Thursday, April 9, 2020

Pope Francis: Coronavirus Is Natures Response To Climate Crisis


Pope Says Virus Is Nature's Response to the Climate Crisis

Pope Francis is certainly not letting a planetary crisis go to waste. He is trying to piggyback the religion of climate change on the back of the coronavirus pandemic.
"We did not respond to the partial catastrophes. Who now speaks of the fires in Australia, or remembers that 18 months ago a boat could cross the North Pole because the glaciers had all melted? Who speaks now of the floods?" the Pope said.
"I don't know if these are the revenge of nature, but they are certainly nature's responses," he added.
Huh? What? Have the glaciers all melted? Why didn't you wake me up? That would have been pretty cool to watch.
For the record, you cannot cross the North Pole. Climate scientists are predictingthat by 2050, it might be possible to "sail over the North Pole," but not now, or 18 months ago, or 18 months from now.
The Vatican fact-checkers blew that one.
The theory that life systems on the world are all interconnected is a well-established one.

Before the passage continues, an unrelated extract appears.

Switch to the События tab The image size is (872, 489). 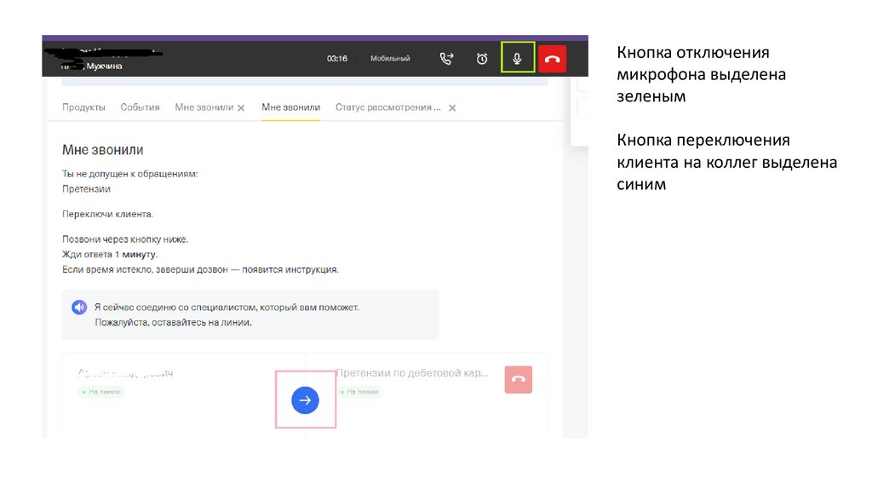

But that doesn't mean that a virus, originally found in bats, has anything to do with whatever stress is being placed on life on earth because the climate may be changing.
The coronavirus does not live outside the body. It does not interact with any other life form except the human or animal it's living in. It can survive outside the human body for several days, making it extremely contagious, but it doesn't interact with the air or water in our surroundings. In short, there is no evidence that climate change had anything to do with the creation or transmission of this virus.